▸ WORK INSTRUCTION
Starting at the line that contains "Viewport: 944px width, 431px height.", return every line down to the end of the records below, exactly as written.
### THE RECORDS
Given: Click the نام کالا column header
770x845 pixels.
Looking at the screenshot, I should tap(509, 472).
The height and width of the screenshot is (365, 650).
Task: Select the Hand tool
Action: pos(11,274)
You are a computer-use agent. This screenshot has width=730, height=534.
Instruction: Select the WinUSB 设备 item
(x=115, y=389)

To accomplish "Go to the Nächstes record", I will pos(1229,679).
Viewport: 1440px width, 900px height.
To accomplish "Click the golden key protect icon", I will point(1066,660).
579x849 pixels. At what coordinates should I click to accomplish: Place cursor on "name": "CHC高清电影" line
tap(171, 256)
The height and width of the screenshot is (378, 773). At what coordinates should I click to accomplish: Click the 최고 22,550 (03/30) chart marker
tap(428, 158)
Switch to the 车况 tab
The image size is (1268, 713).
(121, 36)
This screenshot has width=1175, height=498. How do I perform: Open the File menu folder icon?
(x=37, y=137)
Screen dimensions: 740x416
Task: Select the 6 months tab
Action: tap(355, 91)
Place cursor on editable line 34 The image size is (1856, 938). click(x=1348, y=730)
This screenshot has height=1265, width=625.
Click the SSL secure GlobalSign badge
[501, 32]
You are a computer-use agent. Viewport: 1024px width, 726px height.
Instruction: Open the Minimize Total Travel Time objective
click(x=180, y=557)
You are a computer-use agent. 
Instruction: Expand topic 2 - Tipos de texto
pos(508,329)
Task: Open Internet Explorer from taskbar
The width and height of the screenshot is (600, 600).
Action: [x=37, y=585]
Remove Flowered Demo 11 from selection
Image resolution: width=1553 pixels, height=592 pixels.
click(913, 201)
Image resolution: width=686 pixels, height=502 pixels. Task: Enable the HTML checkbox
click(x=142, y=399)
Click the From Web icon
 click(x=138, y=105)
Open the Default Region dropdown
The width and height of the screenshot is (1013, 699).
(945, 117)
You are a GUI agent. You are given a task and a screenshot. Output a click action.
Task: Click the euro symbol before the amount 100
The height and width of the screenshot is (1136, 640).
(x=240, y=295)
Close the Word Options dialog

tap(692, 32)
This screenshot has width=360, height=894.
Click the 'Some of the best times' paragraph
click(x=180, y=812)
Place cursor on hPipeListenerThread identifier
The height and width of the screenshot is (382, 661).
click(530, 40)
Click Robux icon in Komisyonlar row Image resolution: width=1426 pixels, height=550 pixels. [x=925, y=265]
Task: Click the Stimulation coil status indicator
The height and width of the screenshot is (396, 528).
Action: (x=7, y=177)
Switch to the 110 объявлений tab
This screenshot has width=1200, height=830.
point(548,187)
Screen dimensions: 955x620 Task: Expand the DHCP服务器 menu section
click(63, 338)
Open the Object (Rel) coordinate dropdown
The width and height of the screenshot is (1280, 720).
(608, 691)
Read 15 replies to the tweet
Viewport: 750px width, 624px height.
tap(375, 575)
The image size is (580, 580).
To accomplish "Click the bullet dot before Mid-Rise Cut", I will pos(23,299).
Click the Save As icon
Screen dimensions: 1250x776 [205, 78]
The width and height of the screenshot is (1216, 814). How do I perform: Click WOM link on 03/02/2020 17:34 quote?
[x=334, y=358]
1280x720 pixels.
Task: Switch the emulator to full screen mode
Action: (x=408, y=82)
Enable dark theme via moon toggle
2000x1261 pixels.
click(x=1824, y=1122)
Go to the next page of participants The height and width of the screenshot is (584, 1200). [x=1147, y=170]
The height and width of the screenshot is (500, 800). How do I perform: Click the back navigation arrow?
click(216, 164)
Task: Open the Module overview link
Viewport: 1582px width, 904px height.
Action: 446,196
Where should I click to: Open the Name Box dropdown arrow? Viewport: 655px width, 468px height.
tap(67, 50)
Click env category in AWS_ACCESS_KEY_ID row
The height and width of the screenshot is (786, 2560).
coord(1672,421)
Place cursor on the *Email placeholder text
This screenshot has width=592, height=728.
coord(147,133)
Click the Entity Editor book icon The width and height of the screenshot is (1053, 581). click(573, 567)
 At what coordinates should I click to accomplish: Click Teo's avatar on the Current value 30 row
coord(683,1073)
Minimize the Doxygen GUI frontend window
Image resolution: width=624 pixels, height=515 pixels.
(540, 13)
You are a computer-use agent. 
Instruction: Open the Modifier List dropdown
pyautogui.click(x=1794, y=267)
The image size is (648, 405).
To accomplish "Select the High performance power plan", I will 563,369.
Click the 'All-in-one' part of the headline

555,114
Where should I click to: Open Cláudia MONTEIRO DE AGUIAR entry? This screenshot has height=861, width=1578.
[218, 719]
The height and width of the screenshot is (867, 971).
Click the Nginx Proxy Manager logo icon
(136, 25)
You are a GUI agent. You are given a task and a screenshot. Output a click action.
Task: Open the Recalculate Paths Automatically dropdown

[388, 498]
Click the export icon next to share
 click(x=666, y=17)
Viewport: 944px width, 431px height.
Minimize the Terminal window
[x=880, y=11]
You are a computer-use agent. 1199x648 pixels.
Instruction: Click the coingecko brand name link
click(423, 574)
######
▸ TASK ANSWER
Viewport: 944px width, 431px height.
Minimize the Terminal window
[x=880, y=11]
You are a computer-use agent. 1199x648 pixels.
Instruction: Click the coingecko brand name link
click(423, 574)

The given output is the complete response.